**BRIEF:** Emit only the lines from the line containing "812x468 pixels." through the last line of the entries, unchanged.
[Opening DATA PROVIDED section]
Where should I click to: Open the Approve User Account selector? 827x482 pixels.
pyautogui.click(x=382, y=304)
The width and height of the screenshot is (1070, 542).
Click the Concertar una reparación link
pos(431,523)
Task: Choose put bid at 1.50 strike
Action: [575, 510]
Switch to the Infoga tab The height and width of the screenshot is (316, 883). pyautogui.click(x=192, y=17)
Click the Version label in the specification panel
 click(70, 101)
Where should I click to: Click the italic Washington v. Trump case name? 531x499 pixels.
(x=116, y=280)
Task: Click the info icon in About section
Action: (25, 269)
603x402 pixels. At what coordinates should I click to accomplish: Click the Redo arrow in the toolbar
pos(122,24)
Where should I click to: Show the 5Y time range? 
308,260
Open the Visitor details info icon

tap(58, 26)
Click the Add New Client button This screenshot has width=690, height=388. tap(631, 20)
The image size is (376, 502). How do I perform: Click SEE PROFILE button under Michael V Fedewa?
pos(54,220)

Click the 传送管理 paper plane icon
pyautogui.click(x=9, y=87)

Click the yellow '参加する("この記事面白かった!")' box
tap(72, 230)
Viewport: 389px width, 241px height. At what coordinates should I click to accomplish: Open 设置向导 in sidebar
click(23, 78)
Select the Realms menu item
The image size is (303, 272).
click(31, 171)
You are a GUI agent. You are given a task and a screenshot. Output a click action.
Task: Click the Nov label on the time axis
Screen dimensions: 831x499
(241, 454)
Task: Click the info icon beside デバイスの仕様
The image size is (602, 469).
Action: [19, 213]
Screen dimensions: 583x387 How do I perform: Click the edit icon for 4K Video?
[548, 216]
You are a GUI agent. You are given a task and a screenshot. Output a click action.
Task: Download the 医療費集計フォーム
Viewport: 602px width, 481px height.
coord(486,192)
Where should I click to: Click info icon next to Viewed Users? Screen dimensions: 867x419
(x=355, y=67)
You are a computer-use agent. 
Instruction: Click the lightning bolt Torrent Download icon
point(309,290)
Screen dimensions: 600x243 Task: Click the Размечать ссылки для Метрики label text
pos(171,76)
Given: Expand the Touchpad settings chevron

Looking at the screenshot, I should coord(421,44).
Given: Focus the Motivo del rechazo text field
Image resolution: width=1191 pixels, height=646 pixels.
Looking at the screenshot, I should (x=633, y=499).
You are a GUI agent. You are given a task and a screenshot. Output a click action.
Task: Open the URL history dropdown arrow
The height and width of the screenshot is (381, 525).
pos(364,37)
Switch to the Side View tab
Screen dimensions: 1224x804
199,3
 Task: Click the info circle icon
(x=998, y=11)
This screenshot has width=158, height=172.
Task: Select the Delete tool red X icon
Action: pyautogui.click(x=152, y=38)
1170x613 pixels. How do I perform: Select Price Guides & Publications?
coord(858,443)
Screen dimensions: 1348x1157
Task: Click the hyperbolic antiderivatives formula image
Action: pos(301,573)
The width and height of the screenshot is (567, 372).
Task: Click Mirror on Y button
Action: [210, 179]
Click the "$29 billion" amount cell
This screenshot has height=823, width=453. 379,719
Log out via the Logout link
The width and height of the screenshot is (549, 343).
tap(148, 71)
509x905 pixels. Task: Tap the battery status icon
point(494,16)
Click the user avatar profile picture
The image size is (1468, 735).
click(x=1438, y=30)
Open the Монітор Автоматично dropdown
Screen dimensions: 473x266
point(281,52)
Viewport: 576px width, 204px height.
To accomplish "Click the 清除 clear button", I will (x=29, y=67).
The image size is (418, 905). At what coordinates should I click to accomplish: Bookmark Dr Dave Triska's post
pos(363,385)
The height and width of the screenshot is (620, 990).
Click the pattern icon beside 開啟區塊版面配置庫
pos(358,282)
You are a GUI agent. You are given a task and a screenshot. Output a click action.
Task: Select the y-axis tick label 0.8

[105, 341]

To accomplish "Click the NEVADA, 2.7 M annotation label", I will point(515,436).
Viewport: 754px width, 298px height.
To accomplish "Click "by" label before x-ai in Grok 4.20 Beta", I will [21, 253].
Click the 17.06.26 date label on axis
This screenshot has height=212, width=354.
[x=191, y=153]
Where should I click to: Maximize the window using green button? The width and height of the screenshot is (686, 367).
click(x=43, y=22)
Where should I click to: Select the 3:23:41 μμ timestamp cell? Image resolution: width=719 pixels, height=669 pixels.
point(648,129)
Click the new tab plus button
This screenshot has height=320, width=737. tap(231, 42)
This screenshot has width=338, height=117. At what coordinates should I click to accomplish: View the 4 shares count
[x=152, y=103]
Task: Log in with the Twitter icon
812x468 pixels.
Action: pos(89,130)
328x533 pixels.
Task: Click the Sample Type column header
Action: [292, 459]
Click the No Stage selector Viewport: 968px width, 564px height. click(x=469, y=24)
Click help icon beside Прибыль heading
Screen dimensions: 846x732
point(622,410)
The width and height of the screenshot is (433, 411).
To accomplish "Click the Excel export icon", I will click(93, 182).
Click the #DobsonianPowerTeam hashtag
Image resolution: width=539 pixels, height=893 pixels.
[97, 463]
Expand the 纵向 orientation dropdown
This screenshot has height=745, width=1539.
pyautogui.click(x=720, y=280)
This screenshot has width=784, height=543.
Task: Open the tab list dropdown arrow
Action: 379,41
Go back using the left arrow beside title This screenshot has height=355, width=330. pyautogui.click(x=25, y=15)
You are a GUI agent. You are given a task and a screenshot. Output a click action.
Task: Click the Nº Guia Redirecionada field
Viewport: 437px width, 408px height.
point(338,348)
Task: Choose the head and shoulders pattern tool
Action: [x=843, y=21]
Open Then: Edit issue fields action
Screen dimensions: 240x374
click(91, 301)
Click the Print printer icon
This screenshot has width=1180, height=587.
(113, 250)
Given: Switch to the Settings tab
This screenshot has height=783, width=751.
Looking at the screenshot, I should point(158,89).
[Closing DATA PROVIDED section]
**FINISHED TASK:**
812x468 pixels.
Action: pos(89,130)
328x533 pixels.
Task: Click the Sample Type column header
Action: [292, 459]
Click the No Stage selector Viewport: 968px width, 564px height. click(x=469, y=24)
Click help icon beside Прибыль heading
Screen dimensions: 846x732
point(622,410)
The width and height of the screenshot is (433, 411).
To accomplish "Click the Excel export icon", I will click(93, 182).
Click the #DobsonianPowerTeam hashtag
Image resolution: width=539 pixels, height=893 pixels.
[97, 463]
Expand the 纵向 orientation dropdown
This screenshot has height=745, width=1539.
pyautogui.click(x=720, y=280)
This screenshot has width=784, height=543.
Task: Open the tab list dropdown arrow
Action: 379,41
Go back using the left arrow beside title This screenshot has height=355, width=330. pyautogui.click(x=25, y=15)
You are a GUI agent. You are given a task and a screenshot. Output a click action.
Task: Click the Nº Guia Redirecionada field
Viewport: 437px width, 408px height.
point(338,348)
Task: Choose the head and shoulders pattern tool
Action: [x=843, y=21]
Open Then: Edit issue fields action
Screen dimensions: 240x374
click(91, 301)
Click the Print printer icon
This screenshot has width=1180, height=587.
(113, 250)
Given: Switch to the Settings tab
This screenshot has height=783, width=751.
Looking at the screenshot, I should point(158,89).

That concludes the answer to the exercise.